[Your assignment] Reproduce verbatim everything in the first-quarter earnings summary from "Veolia Environnement" down to "between 5% and 6%.".

Veolia Environnement
In the first quarter of 2026, Veolia recorded 'resilient' revenue growth to 11.427 billion euros. This represents a 1% increase at constant scope and exchange rates, and 2.1% excluding the energy price effect. EBITDA reached 1.766 billion euros, up 5.1% at constant scope and exchange rates, with the margin increasing by 73 basis points. Current EBIT grew by 7.2% to 971 million euros over the period at constant scope and exchange rates. The group maintained its 2026 targets, notably still aiming for solid organic revenue growth excluding energy prices and organic EBITDA growth between 5% and 6%.
Viridien
In the first quarter of 2026, Viridien's segment revenue amounted to 214 million dollars, a 29% year-on-year decline. This drop in revenue reflects a slow start to the year as anticipated, compounded by uncertainty related to the conflict in the Middle East, affecting the SMO (Sensing and Monitoring) and GEO (Geoscience) activities. During this period, the group generated net cash flow of 26 million USD compared to -20 million USD in the first quarter of 2025, thanks to rigorous cash management and strong control over customer collections. Profitability fell by 47% year-on-year due to the decline in activity, with adjusted segment EBITDAs of 76 million USD.

[Data section]
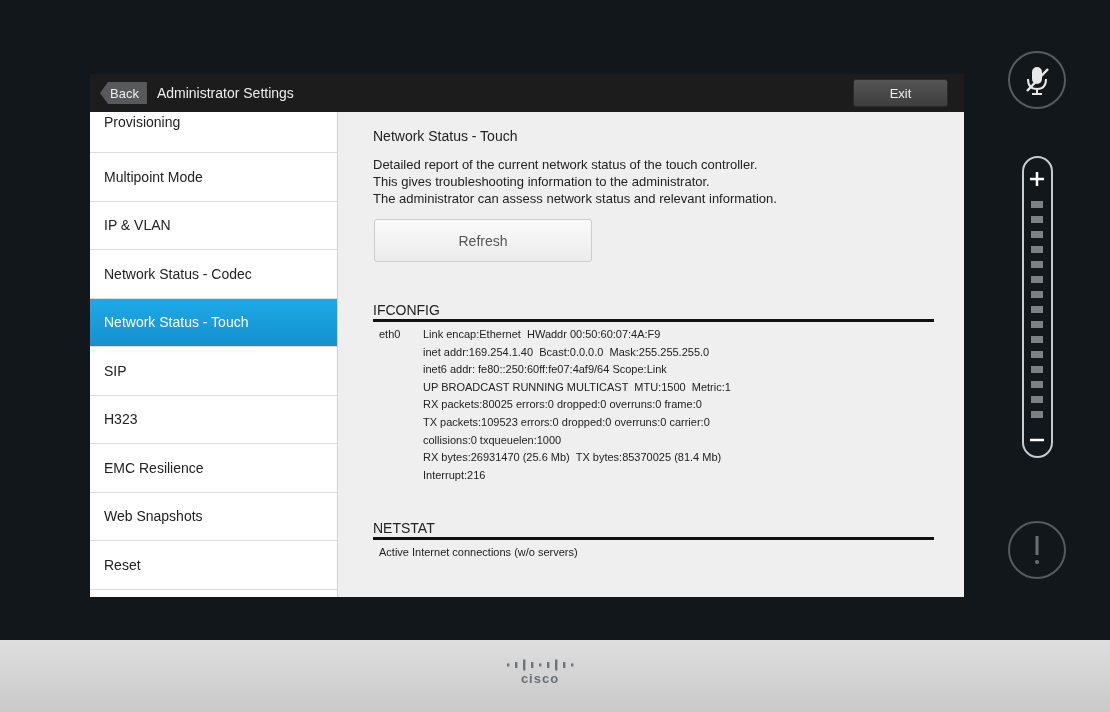  I want to click on sidebar-item: Network Status - Codec, so click(214, 274).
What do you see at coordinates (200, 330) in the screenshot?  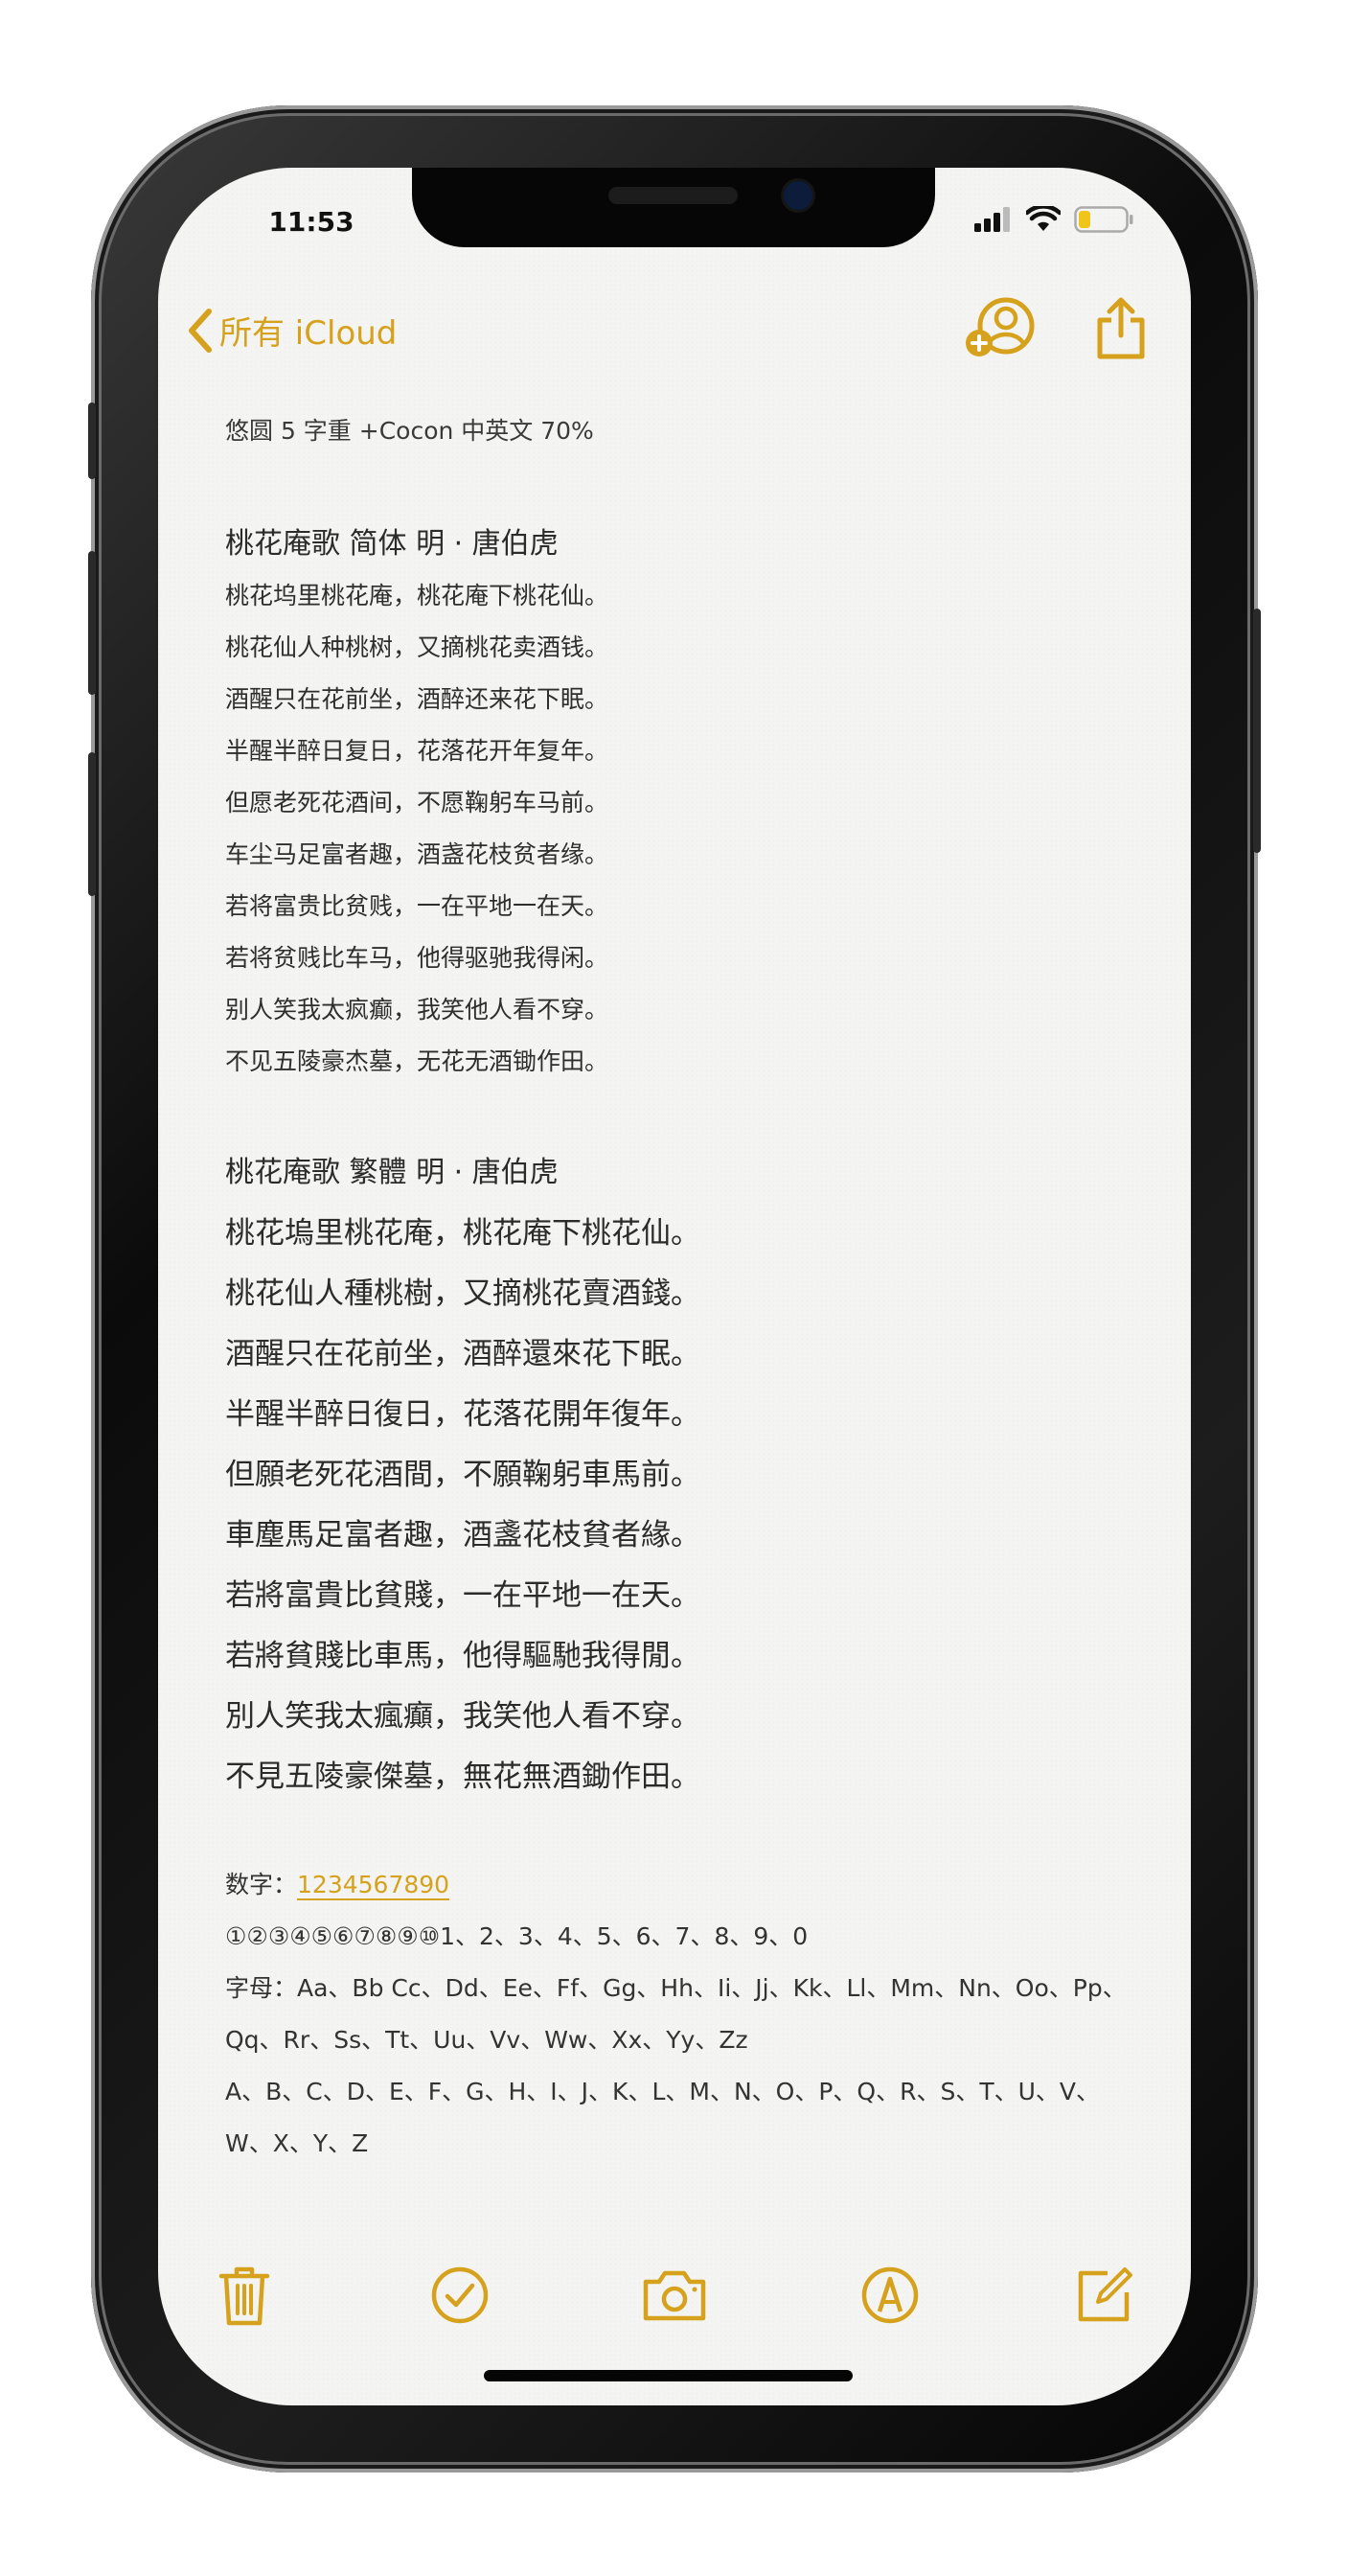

[Result]
Veolia Environnement
In the first quarter of 2026, Veolia recorded 'resilient' revenue growth to 11.427 billion euros. This represents a 1% increase at constant scope and exchange rates, and 2.1% excluding the energy price effect. EBITDA reached 1.766 billion euros, up 5.1% at constant scope and exchange rates, with the margin increasing by 73 basis points. Current EBIT grew by 7.2% to 971 million euros over the period at constant scope and exchange rates. The group maintained its 2026 targets, notably still aiming for solid organic revenue growth excluding energy prices and organic EBITDA growth between 5% and 6%.